Data records:
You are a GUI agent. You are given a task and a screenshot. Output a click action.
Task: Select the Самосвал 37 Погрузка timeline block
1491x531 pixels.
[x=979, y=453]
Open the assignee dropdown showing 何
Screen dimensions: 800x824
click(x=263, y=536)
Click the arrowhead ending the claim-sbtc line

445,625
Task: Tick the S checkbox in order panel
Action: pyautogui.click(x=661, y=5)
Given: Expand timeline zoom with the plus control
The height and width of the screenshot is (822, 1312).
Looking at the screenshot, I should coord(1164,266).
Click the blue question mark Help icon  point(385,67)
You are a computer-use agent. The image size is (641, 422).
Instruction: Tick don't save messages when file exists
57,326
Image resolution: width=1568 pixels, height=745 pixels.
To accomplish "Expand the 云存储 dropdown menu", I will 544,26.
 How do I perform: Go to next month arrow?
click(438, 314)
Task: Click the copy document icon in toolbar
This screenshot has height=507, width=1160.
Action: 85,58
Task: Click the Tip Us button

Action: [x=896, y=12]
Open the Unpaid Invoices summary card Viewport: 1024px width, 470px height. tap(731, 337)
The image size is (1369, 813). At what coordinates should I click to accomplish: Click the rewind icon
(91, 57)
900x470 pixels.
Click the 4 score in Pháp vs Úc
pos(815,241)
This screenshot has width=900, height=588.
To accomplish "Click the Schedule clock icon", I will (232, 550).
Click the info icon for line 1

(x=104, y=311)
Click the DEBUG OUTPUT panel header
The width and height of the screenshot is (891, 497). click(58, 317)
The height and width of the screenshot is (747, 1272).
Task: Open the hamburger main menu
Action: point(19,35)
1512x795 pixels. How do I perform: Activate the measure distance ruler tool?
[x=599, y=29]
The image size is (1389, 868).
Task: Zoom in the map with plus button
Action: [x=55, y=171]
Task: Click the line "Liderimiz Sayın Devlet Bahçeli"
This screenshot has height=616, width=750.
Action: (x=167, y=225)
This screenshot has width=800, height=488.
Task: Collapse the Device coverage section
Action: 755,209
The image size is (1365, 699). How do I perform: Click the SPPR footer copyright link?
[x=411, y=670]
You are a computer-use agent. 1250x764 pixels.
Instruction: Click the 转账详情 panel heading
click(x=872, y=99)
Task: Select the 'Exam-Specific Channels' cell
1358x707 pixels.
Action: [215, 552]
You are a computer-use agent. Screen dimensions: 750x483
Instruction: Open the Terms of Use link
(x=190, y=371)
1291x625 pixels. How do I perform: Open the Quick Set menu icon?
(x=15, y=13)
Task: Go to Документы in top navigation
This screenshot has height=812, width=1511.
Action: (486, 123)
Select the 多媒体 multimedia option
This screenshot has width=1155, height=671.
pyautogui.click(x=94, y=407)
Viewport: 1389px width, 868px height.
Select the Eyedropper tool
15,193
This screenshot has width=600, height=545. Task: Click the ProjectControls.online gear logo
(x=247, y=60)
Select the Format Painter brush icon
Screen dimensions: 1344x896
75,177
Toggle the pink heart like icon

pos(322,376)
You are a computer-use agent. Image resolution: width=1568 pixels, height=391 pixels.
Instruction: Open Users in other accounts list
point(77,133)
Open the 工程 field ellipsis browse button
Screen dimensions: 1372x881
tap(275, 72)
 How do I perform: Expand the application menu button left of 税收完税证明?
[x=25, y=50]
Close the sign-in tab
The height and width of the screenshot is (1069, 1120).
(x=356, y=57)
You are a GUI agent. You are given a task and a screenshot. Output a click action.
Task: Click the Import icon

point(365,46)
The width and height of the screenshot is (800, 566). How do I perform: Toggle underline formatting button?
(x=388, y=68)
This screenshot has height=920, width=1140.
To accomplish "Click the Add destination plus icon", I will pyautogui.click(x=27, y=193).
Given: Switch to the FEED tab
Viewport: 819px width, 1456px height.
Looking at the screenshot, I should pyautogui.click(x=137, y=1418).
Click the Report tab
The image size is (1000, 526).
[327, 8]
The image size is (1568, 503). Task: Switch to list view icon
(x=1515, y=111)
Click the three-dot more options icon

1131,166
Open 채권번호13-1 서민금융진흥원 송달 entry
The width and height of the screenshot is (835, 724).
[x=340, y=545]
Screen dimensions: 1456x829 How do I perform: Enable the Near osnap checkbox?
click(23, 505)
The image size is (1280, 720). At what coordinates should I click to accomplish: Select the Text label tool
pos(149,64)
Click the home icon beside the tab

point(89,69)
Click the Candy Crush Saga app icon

**Prompt:** Gather from the entries above all lines that include the string "computer".

**Task solution:**
You are a computer-use agent. The image size is (641, 422).
You are a computer-use agent. 1250x764 pixels.
You are a computer-use agent. Screen dimensions: 750x483
You are a computer-use agent. Image resolution: width=1568 pixels, height=391 pixels.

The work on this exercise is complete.